Qué es creatividad y qué no lo es

Para identificar si una de las actividades que realizan los niños es creativa o no, hay que tener en cuenta distintos criterios. En primer lugar, debe combinar las limitaciones y las libertades de manera estimulante, ya que el simple hecho de que una actividad tenga el potencial de ser creativa, no significa que lo vaya a ser, tal como comprobamos con el ejemplo de las manualidades.

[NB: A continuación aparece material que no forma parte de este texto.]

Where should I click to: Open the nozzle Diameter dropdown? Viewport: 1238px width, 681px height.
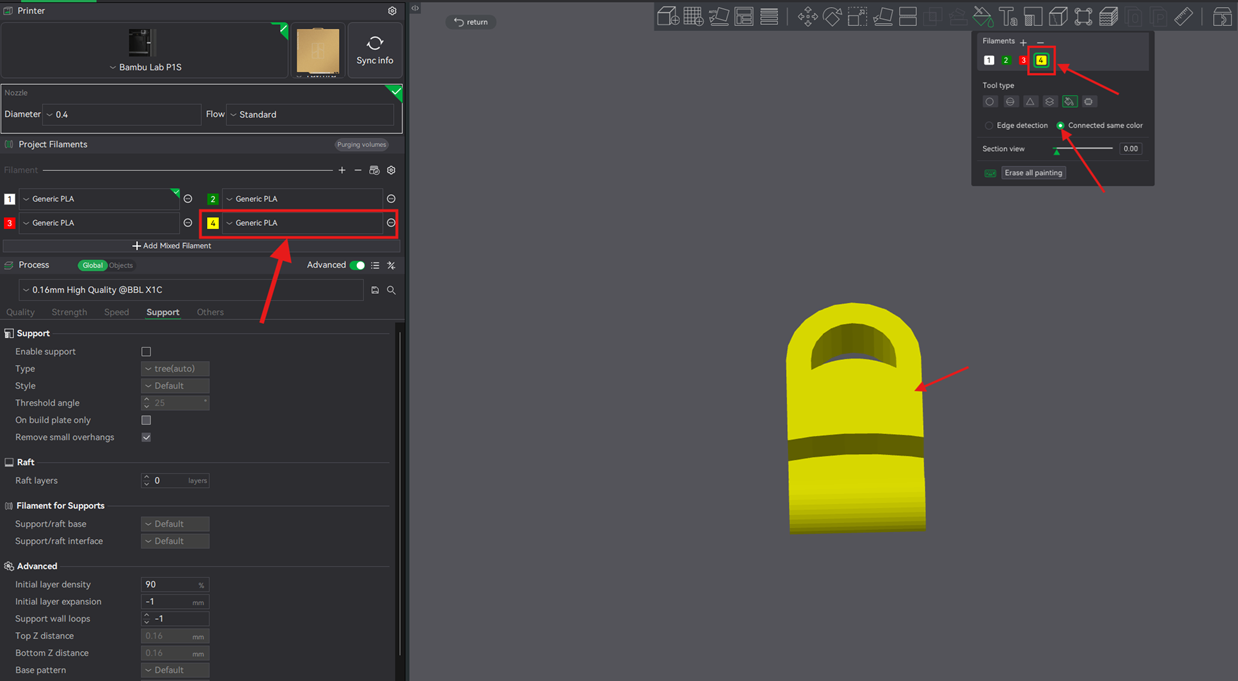tap(123, 115)
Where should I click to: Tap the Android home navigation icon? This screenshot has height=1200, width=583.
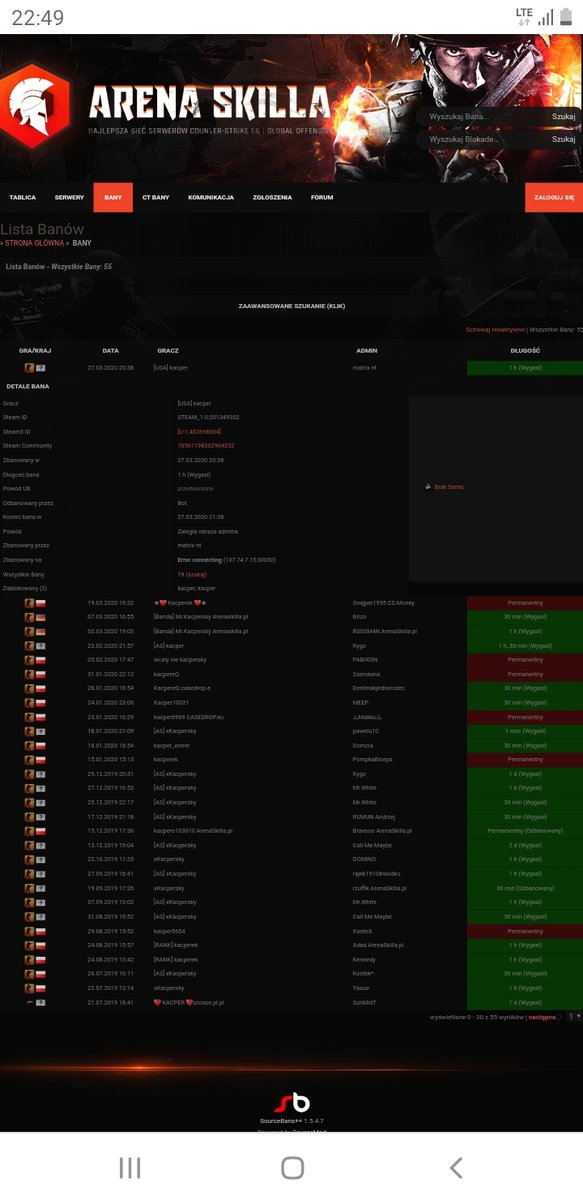click(x=292, y=1167)
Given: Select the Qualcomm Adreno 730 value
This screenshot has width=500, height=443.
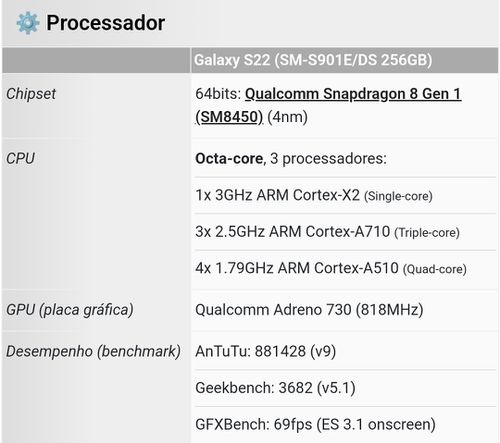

Otra de las características de las actividades creativas es que incitan a explorar algún tema en particular de forma novedosa. En el artículo anterior ponía como ejemplo el explorar las distintas posibilidades de los lápices, partiendo de la idea de un lápiz triste. Al dibujar con los lápices que supuestamente tienen distintos estados de ánimo (y hasta distintas personalidades si quisiéramos), no sólo estamos potenciando la imaginación mediante el animismo, sino que también estamos trabajando la expresividad plástica del niño (saber comunicar emociones mediante distintos trazos) y de manera implícita estaremos explorando las emociones. El hecho de ver plasmado sobre papel los trazos de la furia, de la vergüenza, de la alegría, etc. hará que el niño sea más consciente de éstas y de lo que transmite en su lenguaje verbal o no verbal cuando actúa en base a estas emociones, así como la manera en la que es percibido.

Una buena actividad creativa siempre estará explorando algún aspecto de la vida, de lo que nos rodea, algún concepto o conocimiento, desde la experimentación y la expresión propia.

Entonces ¿qué es una actividad creativa y qué no lo es?

  • En teatro: una función de fin de curso en el que el niño interpreta el papel de flor NO es creatividad; el niño sólo tiene que repetir un texto (si es que lo tiene) y quedarse quietecito en un lugar del escenario. Unas clases de interpretación basadas en ejercicios de improvisación sí lo es, ya que permite al niño aportar sus ideas y a la vez trabajar la resolución de conflictos.
  • En plástica: unas clases en las que se enseña hacer collares con macarrones o modelar un perrito NO es creatividad, copiar un modelo existente puede ser incluso perjudicial ya que el niño se acostumbra a que le enseñen cómo hacer las cosas en vez de probarlo por sí mismo. Proponer actividades en base a unos limites materiales, pero con plena libertad respecto al modo de hacerlo, sí es creatividad porque estimulan la capacidad inventiva del niño y se exploran las propiedades de los elementos disponibles, dándoles usos diferentes.
  • En música: tocar con la flauta un villancico NO es creatividad, porque vuelve a ser aquello de reproducir un modelo ya existente. Buscar la manera de tocar ese mismo villancico el propio cuerpo o con objetos que hay por casa, sin ayuda de ningún instrumento musical, sí es creatividad, por las mismas razones que en el punto anterior. Mezclar ritmos de piezas dispares a ver qué sale, también es creatividad.

Pongo estos tres ejemplos porque son las áreas desde las que se trabaja actualmente la creatividad infantil, o al menos se pretende cumplir el expediente con ellas. En realidad, cualquier contenido puede convertirse en material creativo, sólo es cuestión de querer hacerlo y de preguntarse "¿Cómo puedo convertir yo estos contenidos en fuente de inspiración para los niños?".